### [Task directions]
Restate all of the data below word for word.

────────────────────

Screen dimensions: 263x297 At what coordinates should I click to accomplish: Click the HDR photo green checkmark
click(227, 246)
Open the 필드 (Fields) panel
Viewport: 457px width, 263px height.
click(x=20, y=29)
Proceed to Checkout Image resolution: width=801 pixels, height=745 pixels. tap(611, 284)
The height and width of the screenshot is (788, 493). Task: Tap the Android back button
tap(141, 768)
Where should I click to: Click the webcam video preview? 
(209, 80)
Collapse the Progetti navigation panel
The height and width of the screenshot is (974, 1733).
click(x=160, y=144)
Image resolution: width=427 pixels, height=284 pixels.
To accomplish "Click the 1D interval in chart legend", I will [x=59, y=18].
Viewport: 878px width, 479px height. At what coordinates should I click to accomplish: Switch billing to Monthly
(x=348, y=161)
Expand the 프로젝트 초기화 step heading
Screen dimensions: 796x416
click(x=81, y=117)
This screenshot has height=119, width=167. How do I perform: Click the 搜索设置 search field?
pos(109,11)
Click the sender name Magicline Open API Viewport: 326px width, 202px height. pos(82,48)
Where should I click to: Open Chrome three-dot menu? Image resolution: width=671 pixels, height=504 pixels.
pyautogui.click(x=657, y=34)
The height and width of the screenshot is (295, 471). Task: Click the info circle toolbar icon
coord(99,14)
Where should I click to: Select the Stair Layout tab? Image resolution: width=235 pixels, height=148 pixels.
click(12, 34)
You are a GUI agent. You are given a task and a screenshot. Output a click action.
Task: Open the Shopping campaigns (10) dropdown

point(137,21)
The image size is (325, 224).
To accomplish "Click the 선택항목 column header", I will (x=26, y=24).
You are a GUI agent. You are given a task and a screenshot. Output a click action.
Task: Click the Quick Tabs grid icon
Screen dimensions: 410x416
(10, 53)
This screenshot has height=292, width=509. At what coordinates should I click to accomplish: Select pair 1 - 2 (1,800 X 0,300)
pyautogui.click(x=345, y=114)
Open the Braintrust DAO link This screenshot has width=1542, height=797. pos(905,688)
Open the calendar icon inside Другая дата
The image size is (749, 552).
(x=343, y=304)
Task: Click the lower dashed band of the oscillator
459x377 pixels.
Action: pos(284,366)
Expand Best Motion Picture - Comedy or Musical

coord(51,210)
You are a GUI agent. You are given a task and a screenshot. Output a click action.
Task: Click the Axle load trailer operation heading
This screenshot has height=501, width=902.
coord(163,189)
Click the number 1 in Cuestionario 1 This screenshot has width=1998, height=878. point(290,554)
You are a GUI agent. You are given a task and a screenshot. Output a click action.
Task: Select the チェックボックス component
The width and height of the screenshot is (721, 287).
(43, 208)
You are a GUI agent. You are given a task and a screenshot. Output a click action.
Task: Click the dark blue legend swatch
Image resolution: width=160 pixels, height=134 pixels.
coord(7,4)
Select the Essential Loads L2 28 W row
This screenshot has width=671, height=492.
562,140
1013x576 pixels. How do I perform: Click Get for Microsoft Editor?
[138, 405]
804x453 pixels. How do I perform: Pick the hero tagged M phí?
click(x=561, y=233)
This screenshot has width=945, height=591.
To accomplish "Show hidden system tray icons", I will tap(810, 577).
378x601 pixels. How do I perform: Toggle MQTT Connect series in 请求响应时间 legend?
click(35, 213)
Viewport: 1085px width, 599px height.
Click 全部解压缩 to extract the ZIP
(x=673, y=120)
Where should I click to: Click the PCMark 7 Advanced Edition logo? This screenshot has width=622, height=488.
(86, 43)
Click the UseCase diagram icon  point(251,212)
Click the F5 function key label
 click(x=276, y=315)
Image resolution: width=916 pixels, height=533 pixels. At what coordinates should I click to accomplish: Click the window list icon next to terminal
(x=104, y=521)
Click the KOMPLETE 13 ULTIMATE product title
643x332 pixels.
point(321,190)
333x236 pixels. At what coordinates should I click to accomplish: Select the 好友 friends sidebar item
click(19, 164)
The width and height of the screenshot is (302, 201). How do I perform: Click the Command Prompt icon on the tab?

────────────────────

### [Response area]
Screen dimensions: 263x297 At what coordinates should I click to accomplish: Click the HDR photo green checkmark
click(227, 246)
Open the 필드 (Fields) panel
Viewport: 457px width, 263px height.
click(x=20, y=29)
Proceed to Checkout Image resolution: width=801 pixels, height=745 pixels. tap(611, 284)
The height and width of the screenshot is (788, 493). Task: Tap the Android back button
tap(141, 768)
Where should I click to: Click the webcam video preview? 
(209, 80)
Collapse the Progetti navigation panel
The height and width of the screenshot is (974, 1733).
click(x=160, y=144)
Image resolution: width=427 pixels, height=284 pixels.
To accomplish "Click the 1D interval in chart legend", I will [x=59, y=18].
Viewport: 878px width, 479px height. At what coordinates should I click to accomplish: Switch billing to Monthly
(x=348, y=161)
Expand the 프로젝트 초기화 step heading
Screen dimensions: 796x416
click(x=81, y=117)
This screenshot has height=119, width=167. How do I perform: Click the 搜索设置 search field?
pos(109,11)
Click the sender name Magicline Open API Viewport: 326px width, 202px height. pos(82,48)
Where should I click to: Open Chrome three-dot menu? Image resolution: width=671 pixels, height=504 pixels.
pyautogui.click(x=657, y=34)
The height and width of the screenshot is (295, 471). Task: Click the info circle toolbar icon
coord(99,14)
Where should I click to: Select the Stair Layout tab? Image resolution: width=235 pixels, height=148 pixels.
click(12, 34)
You are a GUI agent. You are given a task and a screenshot. Output a click action.
Task: Open the Shopping campaigns (10) dropdown

point(137,21)
The image size is (325, 224).
To accomplish "Click the 선택항목 column header", I will (x=26, y=24).
You are a GUI agent. You are given a task and a screenshot. Output a click action.
Task: Click the Quick Tabs grid icon
Screen dimensions: 410x416
(10, 53)
This screenshot has height=292, width=509. At what coordinates should I click to accomplish: Select pair 1 - 2 (1,800 X 0,300)
pyautogui.click(x=345, y=114)
Open the Braintrust DAO link This screenshot has width=1542, height=797. pos(905,688)
Open the calendar icon inside Другая дата
The image size is (749, 552).
(x=343, y=304)
Task: Click the lower dashed band of the oscillator
459x377 pixels.
Action: pos(284,366)
Expand Best Motion Picture - Comedy or Musical

coord(51,210)
You are a GUI agent. You are given a task and a screenshot. Output a click action.
Task: Click the Axle load trailer operation heading
This screenshot has height=501, width=902.
coord(163,189)
Click the number 1 in Cuestionario 1 This screenshot has width=1998, height=878. point(290,554)
You are a GUI agent. You are given a task and a screenshot. Output a click action.
Task: Select the チェックボックス component
The width and height of the screenshot is (721, 287).
(43, 208)
You are a GUI agent. You are given a task and a screenshot. Output a click action.
Task: Click the dark blue legend swatch
Image resolution: width=160 pixels, height=134 pixels.
coord(7,4)
Select the Essential Loads L2 28 W row
This screenshot has width=671, height=492.
562,140
1013x576 pixels. How do I perform: Click Get for Microsoft Editor?
[138, 405]
804x453 pixels. How do I perform: Pick the hero tagged M phí?
click(x=561, y=233)
This screenshot has width=945, height=591.
To accomplish "Show hidden system tray icons", I will tap(810, 577).
378x601 pixels. How do I perform: Toggle MQTT Connect series in 请求响应时间 legend?
click(35, 213)
Viewport: 1085px width, 599px height.
Click 全部解压缩 to extract the ZIP
(x=673, y=120)
Where should I click to: Click the PCMark 7 Advanced Edition logo? This screenshot has width=622, height=488.
(86, 43)
Click the UseCase diagram icon  point(251,212)
Click the F5 function key label
 click(x=276, y=315)
Image resolution: width=916 pixels, height=533 pixels. At what coordinates should I click to accomplish: Click the window list icon next to terminal
(x=104, y=521)
Click the KOMPLETE 13 ULTIMATE product title
643x332 pixels.
point(321,190)
333x236 pixels. At what coordinates should I click to accomplish: Select the 好友 friends sidebar item
click(19, 164)
The width and height of the screenshot is (302, 201). How do I perform: Click the Command Prompt icon on the tab?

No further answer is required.